Not so lucky in Ethereum, such as the following code:

  Pragma solidity >=0.5.0 <0.7.0; 

Contract Coin {
Mapping (address => uint) public balances;
Event Sent(address from, address to, uint amount);

Function send(address receiver, uint amount) public {
Require(amount <= balances[msg.sender], "Insufficient balance.");
Balances[msg.sender] -= amount;
Balances[receiver] += amount;
Balances[receiver] += amount; // Cat did it again!
Emerge Sent(msg.sender, receiver, amount);
} Ethereum can't find a line of balances[receiver] += amount; (line 11) in the code. Each time send() is called, the total amount of Coin tokens will be oversized.

Move bytecode verifier

Read this, you should be able to realize that the core component of Move is the bytecode validator. Let's see how it validates a section of Move bytecode. The verification process usually involves the following steps:

  • Control flow graph construction: This step breaks the bytecode into code blocks and builds a jump relationship between them;
  • Stack height check: This step is mainly to prevent the cross-border access of the stack;
  • Type checking: This step will type check the code through a "type stack" model;
  • Resource Check: This step focuses on security checks for resource types, preventing resources from being copied or destroyed, and ensuring that – resource variables are used by subsequent code. The bug in the example above is discovered at this step;
  • Reference Check: This step refers to Rust's type system and performs static and dynamic checks on references. The check is done at the bytecode level, ensuring that there are no dangling references (references to unallocated memory) and that the read and write permissions of the references are safe;
  • Global Status Link: This step mainly checks the signature of the structure type and procedure, ensures that the module's private procedure is not called, and that the called parameter list conforms to the declaration of the procedure.

Move virtual machine

Move's virtual machine has more similarities to EVM. It is also a stack-based virtual machine.
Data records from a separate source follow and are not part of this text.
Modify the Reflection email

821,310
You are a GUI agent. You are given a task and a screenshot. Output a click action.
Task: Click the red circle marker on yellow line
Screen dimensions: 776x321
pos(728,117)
The instruction set contains six types of instructions: data loading and moving, stack operations/algebraic operations/logic operations, module members and resource operations, reference-related operations, control flow operations, and blockchain-related operations.
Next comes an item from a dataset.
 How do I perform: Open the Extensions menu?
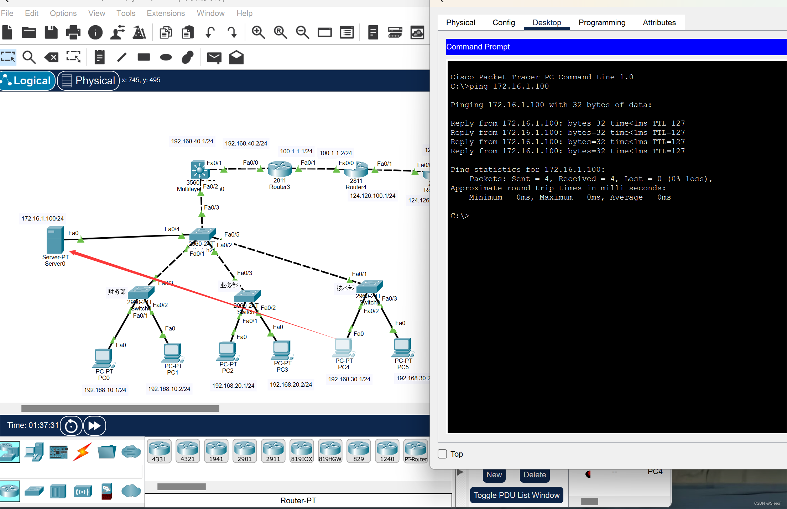pos(166,13)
Similar to the EVM, each instruction will calculate a gas, and the code will stop after the light is consumed. In Move, the code execution of a transaction is atomic, or all execution is successful, or one is not executed. Interestingly, although Libra is a standard blockchain ledger structure, all transactions are globally ordered, but the Move language itself supports parallel execution, which means that Libra can be improved into a Vite-like DAG ledger in the future. The efficiency of transaction parallel processing.

Future work

Currently Move is still in an early development phase, and the follow-up work includes:

  • Implement the basic functions of the Libra chain, including accounts, Libra tokens, reserve management, verification node addition and removal, transaction fee management, cold wallets, etc.
  • New language features, including paradigms, containers, events, contract upgrades, etc.
  • Improve the developer experience, including designing a humanized high-level language;
  • Formal modeling and verification tools;
  • Support for third-party Move modules.

If there is any error in this article, please readers are correct. For more details, read the white paper or open source code. By the way, this white paper is written quite well, the concept is accurate, and it is easy to understand. Without the use of special formal descriptions or complex mathematical knowledge, a reader who has an understanding of blockchain technology can read it at once. This also reflects the professional and pragmatic style of the Facebook team.

Author: Liu Chunming, Vite Labs founder, block chain technology experts, China Block Chaining Applied Research Center executive director. Please indicate the source.